Другая летопись сообщает, что после отступления основных сил Девлет-Гирея вернулся отряд ширинского князя Мамая в четыре тысячи бойцов. Однако Мамая разбили, взяли в плен, а отряд его уничтожили, взяв 500 пленников. Это была общая победа боярина Басманова и князя Фёдора Татева — воеводы города Михайлова. За рязанскую службу Иван IV наградил А. Д. Басманова-Плещеева и его сына золотыми монетами. Посланный с наградным золотом князь Пётр Хворостинин также обязан был зачитать победителям похвальную речь монарха. Боярин Басманов остановил крымцев на пути прорыва в центральные области России, да ещё и в тот момент, когда русская армия не была готова к отпору с этой стороны.

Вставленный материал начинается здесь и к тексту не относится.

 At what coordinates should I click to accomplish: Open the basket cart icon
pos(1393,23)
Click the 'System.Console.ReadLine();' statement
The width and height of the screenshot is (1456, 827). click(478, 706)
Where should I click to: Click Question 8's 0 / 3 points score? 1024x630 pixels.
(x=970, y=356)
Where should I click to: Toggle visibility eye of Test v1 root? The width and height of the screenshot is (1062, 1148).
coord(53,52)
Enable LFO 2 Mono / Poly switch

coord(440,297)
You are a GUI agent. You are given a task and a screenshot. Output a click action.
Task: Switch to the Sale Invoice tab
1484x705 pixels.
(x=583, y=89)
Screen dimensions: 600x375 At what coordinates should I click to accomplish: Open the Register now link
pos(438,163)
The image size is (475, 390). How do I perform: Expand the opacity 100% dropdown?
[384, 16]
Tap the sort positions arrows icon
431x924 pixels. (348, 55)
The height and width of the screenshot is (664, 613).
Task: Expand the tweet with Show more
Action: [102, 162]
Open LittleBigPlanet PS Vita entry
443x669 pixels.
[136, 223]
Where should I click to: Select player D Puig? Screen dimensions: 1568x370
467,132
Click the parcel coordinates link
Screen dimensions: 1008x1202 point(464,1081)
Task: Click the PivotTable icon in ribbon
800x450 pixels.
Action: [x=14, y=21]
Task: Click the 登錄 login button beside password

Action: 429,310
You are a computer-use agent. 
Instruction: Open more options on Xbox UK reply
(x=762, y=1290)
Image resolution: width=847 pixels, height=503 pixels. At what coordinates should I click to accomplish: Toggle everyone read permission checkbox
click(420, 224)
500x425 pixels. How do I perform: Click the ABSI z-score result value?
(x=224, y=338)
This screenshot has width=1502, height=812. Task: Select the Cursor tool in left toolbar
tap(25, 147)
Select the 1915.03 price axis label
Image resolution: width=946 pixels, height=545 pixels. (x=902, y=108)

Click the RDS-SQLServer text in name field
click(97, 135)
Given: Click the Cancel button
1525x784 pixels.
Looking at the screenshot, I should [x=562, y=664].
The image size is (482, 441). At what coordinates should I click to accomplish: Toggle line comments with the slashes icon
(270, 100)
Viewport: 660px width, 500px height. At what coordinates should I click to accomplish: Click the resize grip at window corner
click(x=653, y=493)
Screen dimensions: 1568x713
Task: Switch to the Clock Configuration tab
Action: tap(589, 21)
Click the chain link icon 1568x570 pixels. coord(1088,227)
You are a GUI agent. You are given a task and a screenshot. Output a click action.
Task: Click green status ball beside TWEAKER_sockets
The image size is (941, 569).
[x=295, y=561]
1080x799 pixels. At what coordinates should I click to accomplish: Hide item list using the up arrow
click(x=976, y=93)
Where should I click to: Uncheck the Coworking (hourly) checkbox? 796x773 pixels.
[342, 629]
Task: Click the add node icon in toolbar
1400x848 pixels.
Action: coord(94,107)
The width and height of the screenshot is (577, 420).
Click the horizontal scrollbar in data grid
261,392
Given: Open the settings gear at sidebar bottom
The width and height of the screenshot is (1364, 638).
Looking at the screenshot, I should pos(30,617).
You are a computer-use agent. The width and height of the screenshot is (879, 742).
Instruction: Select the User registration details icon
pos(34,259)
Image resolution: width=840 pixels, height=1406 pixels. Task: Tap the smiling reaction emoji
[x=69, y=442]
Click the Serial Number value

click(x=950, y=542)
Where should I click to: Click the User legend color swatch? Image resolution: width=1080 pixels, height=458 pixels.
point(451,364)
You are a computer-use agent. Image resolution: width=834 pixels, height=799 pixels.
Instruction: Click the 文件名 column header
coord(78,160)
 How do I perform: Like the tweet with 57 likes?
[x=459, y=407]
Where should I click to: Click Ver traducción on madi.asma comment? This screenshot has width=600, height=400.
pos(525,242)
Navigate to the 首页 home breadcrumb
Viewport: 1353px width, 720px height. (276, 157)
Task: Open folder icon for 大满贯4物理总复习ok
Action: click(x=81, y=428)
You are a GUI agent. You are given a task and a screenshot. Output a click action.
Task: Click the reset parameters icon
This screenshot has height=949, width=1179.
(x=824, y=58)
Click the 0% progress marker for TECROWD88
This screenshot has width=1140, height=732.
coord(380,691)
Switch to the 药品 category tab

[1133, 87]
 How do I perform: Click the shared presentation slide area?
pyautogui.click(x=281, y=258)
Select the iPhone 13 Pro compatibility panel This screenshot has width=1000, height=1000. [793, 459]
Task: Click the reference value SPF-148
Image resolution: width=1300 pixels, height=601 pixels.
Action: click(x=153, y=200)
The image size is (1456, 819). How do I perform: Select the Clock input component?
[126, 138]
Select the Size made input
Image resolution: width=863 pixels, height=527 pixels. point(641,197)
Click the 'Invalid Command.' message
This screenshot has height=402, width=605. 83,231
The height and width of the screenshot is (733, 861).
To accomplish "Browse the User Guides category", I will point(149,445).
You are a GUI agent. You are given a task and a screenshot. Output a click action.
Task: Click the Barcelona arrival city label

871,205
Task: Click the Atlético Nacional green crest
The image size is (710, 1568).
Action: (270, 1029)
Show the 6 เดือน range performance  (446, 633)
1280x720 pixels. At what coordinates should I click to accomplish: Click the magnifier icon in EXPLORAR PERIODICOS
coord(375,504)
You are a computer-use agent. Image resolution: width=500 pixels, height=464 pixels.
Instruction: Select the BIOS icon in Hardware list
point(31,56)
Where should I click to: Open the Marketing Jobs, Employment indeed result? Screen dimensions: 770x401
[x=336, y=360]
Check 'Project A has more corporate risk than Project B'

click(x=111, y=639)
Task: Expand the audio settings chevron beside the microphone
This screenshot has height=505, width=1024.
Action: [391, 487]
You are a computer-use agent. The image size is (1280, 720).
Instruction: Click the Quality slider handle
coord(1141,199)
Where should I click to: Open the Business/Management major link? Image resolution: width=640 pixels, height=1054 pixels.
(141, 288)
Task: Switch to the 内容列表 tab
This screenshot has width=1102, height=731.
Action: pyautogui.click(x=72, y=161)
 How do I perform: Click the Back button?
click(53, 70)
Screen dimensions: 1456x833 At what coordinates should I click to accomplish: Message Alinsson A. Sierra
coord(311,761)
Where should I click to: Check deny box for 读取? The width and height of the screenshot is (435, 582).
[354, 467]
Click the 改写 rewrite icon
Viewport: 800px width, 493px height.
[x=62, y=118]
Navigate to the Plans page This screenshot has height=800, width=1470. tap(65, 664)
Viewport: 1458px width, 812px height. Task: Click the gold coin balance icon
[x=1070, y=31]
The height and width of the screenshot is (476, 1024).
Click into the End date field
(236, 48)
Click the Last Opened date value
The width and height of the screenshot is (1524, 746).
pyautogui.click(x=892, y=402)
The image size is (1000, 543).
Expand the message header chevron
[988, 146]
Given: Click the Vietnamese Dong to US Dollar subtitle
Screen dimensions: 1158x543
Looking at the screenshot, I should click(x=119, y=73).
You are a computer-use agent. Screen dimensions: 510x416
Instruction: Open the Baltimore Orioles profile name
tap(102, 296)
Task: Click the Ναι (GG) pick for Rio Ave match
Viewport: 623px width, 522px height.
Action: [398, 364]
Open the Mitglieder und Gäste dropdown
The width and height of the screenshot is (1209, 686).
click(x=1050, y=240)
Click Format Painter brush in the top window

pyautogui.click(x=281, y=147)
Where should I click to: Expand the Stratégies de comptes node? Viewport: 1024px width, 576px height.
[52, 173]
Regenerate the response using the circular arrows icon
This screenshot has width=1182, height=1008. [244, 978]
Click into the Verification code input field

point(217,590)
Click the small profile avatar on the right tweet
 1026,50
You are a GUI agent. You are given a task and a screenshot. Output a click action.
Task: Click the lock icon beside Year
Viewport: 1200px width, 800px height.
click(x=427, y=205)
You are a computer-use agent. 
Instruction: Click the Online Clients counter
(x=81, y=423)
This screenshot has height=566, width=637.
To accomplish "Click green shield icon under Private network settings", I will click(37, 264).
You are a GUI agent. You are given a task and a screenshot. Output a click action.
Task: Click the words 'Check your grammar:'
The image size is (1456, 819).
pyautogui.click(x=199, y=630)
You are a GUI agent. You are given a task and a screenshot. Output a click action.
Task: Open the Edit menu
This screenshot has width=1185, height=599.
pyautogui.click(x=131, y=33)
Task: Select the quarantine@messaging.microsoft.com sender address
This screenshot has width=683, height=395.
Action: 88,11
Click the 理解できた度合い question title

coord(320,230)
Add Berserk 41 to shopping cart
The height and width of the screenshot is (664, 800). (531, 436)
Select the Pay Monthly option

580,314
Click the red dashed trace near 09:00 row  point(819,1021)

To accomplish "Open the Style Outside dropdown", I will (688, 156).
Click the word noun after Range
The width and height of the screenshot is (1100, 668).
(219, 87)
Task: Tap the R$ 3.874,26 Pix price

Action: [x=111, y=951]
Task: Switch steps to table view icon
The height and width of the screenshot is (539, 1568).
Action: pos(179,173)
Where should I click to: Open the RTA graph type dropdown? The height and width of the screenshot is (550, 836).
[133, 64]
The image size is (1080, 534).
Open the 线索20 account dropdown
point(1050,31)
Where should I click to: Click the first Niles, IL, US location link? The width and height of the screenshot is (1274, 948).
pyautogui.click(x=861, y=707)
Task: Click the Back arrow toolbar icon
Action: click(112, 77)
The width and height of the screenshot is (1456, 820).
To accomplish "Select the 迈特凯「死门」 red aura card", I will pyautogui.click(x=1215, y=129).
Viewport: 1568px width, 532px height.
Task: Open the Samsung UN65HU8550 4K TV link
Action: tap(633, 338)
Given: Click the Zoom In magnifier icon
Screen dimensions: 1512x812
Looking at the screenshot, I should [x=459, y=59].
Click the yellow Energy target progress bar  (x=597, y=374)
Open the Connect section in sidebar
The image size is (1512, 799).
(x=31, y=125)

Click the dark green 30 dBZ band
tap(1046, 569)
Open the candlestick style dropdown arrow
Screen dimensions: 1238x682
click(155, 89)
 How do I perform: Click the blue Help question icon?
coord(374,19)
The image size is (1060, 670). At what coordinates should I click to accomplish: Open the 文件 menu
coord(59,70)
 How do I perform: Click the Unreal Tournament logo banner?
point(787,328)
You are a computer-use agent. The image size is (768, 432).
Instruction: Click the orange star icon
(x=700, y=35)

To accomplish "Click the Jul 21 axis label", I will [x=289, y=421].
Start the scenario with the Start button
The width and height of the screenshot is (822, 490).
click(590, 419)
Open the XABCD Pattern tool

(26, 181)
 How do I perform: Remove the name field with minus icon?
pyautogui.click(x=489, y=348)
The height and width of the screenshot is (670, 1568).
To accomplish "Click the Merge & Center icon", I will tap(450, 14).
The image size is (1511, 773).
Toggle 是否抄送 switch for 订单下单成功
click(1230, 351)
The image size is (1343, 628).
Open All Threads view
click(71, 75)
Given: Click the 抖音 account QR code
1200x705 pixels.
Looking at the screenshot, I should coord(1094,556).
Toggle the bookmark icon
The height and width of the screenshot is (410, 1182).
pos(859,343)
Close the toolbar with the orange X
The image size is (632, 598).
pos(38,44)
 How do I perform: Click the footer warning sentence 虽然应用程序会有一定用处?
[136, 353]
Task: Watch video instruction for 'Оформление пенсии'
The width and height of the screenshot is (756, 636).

Этот эпизод выглядел бы красиво и служил бы к славе Московского царства, если бы татар остановила стена русских полков, если бы им не позволили грабить и опустошать Рязанщину, жечь деревни, угонять пленников. Но вышло иначе: у победы над крымцами — ощутимый привкус случайности. Девлет-Гирею удалось глубоко вклиниться в территорию Московского царства. Летописец горько восклицает о вражеском нашествии: «И многие волости и сёла повоевали меж Пронска и Рязани по реку по Вожу, а за город [Рязань] до Оки реки до села до Кузминского». К тому же если стены рязанской твердыни устояли, то посады её подверглись грабежам и сожжению.

Следовательно, защита границ, налаженная как многослойная система, начала давать сбои. По большому счёту даже отбитый прорыв татар в рязанские места показал ненадёжность, слабость обороны с юга.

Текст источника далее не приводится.